» Your tasks
• A. Answer these questions about the dictionary entry for horizon, one answer per line:
(i) How is the word divided at a line break?
(ii) What other name does the entry give for the sense numbered 1.1?
(iii) Which city is named in the first example sentence?
• B. Rewrite the stretch of the dictionary entry for horizon from "1The line at" through "irregularities and obstructions.", replacing "vista" with "panorama".

» Text section
Start of Block
Definition of horizon in English:

horizon

Line breaks: hori|zon
Pronunciation: /həˈrʌɪz(ə)n
 
/

noun

1The line at which the earth’s surface and the sky appear to meet: the sun rose above the horizon
More example sentences
  • In Athens they scarcely appear above the horizon, so the early Greek texts undermined their importance.
  • But it wasn't to be all plain sailing, the weather turned and what appeared to be a hurricane appeared over the horizon to the west.
  • Most of the time when you look at the sea you either look at the shore line or the horizon.
Synonyms
skyline, range of vision, field of view, vista, view
1.1 (also apparent horizon) The circular boundary of the part of the earth’s surface visible from a particular point, ignoring irregularities and obstructions.
More example sentences
  • Clearly this verse refers to no more than the visible horizon that the dawn ‘grasps’ as the sun rises.
  • It felt exactly the way it feels in the simulator: a hard-to-control aircraft and no visible horizon.
End of Block
Stored data entries:
Start of Block
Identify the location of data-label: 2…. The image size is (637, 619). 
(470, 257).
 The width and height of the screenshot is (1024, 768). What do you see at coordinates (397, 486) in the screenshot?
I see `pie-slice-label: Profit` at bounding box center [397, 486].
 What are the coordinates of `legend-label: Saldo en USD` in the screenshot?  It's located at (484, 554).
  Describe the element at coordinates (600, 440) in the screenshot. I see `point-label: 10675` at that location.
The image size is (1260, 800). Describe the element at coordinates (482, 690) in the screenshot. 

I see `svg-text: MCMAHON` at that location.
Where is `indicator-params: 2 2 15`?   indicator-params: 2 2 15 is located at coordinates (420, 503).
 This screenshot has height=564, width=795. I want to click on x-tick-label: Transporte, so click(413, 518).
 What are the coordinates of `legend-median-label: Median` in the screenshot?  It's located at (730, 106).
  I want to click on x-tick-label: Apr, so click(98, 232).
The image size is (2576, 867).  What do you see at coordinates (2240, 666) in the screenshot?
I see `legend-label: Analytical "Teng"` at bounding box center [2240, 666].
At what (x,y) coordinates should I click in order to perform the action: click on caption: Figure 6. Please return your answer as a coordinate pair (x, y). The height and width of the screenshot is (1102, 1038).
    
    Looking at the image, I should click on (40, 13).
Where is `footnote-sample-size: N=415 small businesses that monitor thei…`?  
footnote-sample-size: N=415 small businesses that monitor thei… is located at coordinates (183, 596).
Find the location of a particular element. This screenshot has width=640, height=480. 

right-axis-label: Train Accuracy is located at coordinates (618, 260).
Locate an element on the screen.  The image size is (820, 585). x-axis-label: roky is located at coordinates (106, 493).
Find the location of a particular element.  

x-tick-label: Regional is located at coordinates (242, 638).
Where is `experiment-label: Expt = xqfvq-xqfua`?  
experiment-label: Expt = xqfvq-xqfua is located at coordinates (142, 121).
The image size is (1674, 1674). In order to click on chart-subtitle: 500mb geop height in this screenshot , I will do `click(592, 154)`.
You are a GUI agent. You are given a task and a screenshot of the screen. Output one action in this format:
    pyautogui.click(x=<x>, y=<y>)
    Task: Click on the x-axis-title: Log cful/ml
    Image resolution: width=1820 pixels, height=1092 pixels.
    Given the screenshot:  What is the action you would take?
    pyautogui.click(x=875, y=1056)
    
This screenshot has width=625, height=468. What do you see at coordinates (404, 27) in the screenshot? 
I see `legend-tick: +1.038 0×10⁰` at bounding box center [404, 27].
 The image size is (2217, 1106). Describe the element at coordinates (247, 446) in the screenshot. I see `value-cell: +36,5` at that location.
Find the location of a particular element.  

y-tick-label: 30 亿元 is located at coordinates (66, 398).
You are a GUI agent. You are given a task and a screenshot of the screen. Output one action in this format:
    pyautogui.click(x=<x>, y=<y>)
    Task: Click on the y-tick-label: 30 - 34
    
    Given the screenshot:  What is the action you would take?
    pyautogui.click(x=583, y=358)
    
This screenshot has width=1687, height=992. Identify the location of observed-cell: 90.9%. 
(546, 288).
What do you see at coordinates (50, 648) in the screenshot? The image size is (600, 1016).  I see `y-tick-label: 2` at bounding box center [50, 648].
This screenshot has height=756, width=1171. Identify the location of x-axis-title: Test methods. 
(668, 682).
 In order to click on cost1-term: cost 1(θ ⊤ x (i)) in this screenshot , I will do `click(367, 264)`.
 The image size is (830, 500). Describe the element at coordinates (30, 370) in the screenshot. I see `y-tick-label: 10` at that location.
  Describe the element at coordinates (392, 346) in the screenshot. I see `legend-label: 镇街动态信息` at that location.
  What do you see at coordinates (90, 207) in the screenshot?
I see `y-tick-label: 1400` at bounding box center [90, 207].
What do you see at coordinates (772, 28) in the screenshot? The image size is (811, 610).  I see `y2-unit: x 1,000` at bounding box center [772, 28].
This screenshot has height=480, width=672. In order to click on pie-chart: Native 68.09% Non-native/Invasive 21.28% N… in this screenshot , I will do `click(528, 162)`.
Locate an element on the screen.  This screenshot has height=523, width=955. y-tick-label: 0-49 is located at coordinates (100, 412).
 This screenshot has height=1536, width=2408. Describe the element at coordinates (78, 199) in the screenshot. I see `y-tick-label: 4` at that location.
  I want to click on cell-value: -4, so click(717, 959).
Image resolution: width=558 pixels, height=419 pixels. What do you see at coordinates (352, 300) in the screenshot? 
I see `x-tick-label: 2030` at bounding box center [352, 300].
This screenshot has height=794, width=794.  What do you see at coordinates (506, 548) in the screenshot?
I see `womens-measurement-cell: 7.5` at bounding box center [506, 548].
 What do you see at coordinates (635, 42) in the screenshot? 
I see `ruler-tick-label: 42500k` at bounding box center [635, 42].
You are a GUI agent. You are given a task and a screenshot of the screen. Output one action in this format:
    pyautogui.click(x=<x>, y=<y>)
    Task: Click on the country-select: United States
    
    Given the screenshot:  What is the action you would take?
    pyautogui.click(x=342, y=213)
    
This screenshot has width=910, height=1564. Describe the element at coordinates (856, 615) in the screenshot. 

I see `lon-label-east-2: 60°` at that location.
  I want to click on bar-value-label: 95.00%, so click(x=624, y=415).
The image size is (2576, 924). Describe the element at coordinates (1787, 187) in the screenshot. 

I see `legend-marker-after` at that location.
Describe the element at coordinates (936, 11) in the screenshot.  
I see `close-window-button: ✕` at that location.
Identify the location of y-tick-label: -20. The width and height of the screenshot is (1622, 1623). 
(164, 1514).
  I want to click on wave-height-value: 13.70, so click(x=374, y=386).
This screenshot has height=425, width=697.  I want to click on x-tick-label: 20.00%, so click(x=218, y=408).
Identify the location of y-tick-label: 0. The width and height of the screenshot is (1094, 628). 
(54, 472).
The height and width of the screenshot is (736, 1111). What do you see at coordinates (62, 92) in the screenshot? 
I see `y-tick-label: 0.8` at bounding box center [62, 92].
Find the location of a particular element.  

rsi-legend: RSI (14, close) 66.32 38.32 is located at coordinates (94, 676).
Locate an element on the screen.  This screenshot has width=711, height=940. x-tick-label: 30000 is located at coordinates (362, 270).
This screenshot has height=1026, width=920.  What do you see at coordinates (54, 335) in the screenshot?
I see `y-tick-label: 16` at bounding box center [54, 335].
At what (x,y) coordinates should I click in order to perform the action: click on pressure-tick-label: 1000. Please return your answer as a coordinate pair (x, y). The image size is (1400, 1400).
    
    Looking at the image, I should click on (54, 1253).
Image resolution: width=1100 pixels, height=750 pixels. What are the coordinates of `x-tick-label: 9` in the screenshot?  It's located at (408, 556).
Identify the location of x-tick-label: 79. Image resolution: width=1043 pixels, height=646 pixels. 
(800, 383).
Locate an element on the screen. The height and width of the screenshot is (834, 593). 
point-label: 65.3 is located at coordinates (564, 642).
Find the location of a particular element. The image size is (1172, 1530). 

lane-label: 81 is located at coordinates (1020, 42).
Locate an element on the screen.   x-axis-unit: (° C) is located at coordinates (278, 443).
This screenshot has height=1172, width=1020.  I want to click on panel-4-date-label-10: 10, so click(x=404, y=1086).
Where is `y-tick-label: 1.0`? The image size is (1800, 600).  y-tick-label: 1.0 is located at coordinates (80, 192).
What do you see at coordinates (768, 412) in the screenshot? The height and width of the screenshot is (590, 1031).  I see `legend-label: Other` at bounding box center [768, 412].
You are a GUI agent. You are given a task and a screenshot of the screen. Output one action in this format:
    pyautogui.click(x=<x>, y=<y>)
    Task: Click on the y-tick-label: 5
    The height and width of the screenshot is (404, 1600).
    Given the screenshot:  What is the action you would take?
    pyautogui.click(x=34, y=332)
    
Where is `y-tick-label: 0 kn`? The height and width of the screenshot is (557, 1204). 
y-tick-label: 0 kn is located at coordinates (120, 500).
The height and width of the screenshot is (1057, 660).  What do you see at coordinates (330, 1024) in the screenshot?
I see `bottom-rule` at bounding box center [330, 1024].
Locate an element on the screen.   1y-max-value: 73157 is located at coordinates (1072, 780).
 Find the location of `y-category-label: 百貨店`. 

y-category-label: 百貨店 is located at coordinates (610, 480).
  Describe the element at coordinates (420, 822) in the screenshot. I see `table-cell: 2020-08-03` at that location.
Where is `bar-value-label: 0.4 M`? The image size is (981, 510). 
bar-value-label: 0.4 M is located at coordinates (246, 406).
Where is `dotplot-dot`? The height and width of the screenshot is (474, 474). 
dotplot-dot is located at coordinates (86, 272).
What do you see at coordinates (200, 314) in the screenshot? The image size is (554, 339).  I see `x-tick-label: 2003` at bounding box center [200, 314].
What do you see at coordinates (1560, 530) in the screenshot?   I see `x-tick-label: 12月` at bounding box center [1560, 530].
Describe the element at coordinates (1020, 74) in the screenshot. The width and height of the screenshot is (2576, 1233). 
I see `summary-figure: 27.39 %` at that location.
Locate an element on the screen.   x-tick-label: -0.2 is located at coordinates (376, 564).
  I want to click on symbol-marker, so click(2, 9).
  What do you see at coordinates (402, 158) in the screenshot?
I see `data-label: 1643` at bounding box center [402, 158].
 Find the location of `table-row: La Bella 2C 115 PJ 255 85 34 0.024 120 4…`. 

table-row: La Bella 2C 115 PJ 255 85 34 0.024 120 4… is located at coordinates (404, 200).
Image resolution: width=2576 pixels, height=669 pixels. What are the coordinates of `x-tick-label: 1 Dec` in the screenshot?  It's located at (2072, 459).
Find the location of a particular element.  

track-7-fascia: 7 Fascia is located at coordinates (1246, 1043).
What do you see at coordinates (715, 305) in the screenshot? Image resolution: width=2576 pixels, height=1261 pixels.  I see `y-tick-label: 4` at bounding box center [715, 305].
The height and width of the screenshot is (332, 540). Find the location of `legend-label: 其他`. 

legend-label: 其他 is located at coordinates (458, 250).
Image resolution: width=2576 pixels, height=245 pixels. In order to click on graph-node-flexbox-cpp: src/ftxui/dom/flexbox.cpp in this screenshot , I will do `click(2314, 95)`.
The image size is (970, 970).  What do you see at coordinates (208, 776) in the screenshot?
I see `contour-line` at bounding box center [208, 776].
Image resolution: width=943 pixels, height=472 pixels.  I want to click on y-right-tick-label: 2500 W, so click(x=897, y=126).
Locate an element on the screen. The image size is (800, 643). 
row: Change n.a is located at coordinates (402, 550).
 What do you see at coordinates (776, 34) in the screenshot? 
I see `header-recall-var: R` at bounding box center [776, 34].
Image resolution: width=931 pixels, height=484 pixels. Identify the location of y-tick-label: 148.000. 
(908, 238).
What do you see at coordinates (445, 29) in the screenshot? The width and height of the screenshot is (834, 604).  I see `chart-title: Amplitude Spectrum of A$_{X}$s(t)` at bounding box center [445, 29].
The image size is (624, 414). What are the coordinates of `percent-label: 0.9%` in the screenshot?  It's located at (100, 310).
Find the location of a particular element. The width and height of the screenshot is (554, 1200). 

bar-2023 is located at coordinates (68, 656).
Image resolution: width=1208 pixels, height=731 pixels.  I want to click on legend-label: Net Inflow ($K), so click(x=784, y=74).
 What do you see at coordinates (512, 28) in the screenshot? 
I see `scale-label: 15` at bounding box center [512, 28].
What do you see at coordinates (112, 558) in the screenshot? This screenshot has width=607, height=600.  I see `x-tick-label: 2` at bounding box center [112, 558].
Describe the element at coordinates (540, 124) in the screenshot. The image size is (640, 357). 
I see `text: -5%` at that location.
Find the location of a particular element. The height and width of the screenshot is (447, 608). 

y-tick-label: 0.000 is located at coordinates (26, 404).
End of Block
» Answers below
• A.
(i) hori|zon
(ii) apparent horizon
(iii) Athens

• B.
1The line at which the earth’s surface and the sky appear to meet: the sun rose above the horizon
More example sentences
  • In Athens they scarcely appear above the horizon, so the early Greek texts undermined their importance.
  • But it wasn't to be all plain sailing, the weather turned and what appeared to be a hurricane appeared over the horizon to the west.
  • Most of the time when you look at the sea you either look at the shore line or the horizon.
Synonyms
skyline, range of vision, field of view, panorama, view
1.1 (also apparent horizon) The circular boundary of the part of the earth’s surface visible from a particular point, ignoring irregularities and obstructions.